* STATED GOAL
Could you copy the stretch of the listing below from the line containing "input-req-ch channel label" through the line containing "click(x=383, y=67)", with both of those lines included and nothing changed?

Word and element pointing entries
• • • • • • •

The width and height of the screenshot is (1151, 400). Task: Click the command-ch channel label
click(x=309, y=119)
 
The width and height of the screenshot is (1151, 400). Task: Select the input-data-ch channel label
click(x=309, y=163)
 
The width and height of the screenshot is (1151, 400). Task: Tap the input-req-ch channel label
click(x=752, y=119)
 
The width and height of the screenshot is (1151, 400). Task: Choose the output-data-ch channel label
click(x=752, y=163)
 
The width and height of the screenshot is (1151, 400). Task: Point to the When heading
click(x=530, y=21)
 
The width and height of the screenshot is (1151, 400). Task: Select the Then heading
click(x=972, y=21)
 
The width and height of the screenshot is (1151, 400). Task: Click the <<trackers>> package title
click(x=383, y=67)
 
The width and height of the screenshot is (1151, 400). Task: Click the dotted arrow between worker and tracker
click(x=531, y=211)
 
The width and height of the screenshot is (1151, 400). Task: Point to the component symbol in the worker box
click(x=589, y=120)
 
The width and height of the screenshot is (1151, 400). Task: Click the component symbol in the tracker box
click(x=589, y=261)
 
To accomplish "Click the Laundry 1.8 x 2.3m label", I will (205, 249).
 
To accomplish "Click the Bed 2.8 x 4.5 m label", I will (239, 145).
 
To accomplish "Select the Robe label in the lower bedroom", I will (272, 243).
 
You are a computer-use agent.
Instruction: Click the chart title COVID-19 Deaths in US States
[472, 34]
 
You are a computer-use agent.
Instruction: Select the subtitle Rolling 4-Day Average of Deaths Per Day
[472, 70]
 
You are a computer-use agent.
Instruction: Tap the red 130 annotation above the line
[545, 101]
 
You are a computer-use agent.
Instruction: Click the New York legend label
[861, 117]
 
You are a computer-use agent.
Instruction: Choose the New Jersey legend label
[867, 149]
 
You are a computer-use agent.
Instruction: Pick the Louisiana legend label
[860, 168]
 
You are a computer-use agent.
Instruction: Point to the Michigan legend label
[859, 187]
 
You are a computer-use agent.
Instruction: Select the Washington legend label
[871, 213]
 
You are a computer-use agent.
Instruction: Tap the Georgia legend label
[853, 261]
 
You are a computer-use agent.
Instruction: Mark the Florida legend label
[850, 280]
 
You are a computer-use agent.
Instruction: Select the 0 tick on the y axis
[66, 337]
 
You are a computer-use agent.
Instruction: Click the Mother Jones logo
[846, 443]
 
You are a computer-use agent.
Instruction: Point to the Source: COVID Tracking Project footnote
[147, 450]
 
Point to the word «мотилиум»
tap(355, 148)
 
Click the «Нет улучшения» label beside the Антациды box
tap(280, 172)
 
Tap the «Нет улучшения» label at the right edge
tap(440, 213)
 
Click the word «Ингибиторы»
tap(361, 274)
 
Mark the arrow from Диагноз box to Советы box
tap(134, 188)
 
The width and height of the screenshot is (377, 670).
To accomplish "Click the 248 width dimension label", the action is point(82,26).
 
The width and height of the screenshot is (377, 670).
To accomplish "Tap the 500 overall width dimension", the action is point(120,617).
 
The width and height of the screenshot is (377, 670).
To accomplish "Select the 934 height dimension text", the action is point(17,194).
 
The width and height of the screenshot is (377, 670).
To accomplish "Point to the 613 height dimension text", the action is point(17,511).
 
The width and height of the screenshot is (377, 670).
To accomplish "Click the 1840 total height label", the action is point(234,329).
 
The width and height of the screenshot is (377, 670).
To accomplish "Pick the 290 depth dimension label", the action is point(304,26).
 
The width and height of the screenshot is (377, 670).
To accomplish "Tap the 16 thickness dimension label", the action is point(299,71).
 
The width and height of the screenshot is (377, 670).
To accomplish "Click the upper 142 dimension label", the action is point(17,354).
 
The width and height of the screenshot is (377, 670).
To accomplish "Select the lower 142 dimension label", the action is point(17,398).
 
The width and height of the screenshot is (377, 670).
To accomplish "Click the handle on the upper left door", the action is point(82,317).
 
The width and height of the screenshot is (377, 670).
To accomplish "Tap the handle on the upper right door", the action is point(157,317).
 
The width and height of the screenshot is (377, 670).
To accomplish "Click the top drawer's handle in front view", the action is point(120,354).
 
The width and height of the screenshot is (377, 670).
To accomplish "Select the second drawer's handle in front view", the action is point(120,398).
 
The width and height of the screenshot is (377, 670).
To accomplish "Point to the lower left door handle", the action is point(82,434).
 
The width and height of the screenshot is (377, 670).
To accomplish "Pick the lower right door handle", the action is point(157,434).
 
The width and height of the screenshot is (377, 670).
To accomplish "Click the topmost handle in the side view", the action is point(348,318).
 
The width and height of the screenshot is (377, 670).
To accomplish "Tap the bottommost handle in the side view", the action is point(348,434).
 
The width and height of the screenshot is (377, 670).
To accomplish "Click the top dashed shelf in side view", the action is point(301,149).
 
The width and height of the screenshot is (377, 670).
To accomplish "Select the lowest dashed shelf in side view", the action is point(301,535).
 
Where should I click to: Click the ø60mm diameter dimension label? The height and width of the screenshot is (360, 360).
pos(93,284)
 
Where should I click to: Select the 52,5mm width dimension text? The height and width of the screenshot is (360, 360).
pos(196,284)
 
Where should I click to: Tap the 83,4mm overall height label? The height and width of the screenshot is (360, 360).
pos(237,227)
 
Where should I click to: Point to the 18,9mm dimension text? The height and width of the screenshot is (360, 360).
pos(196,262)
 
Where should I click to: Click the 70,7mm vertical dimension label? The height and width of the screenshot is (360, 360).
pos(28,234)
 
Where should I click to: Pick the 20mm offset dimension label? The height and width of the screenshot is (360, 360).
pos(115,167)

• • • • • • •

* FINAL RESULT
The width and height of the screenshot is (1151, 400). Task: Tap the input-req-ch channel label
click(x=752, y=119)
 
The width and height of the screenshot is (1151, 400). Task: Choose the output-data-ch channel label
click(x=752, y=163)
 
The width and height of the screenshot is (1151, 400). Task: Point to the When heading
click(x=530, y=21)
 
The width and height of the screenshot is (1151, 400). Task: Select the Then heading
click(x=972, y=21)
 
The width and height of the screenshot is (1151, 400). Task: Click the <<trackers>> package title
click(x=383, y=67)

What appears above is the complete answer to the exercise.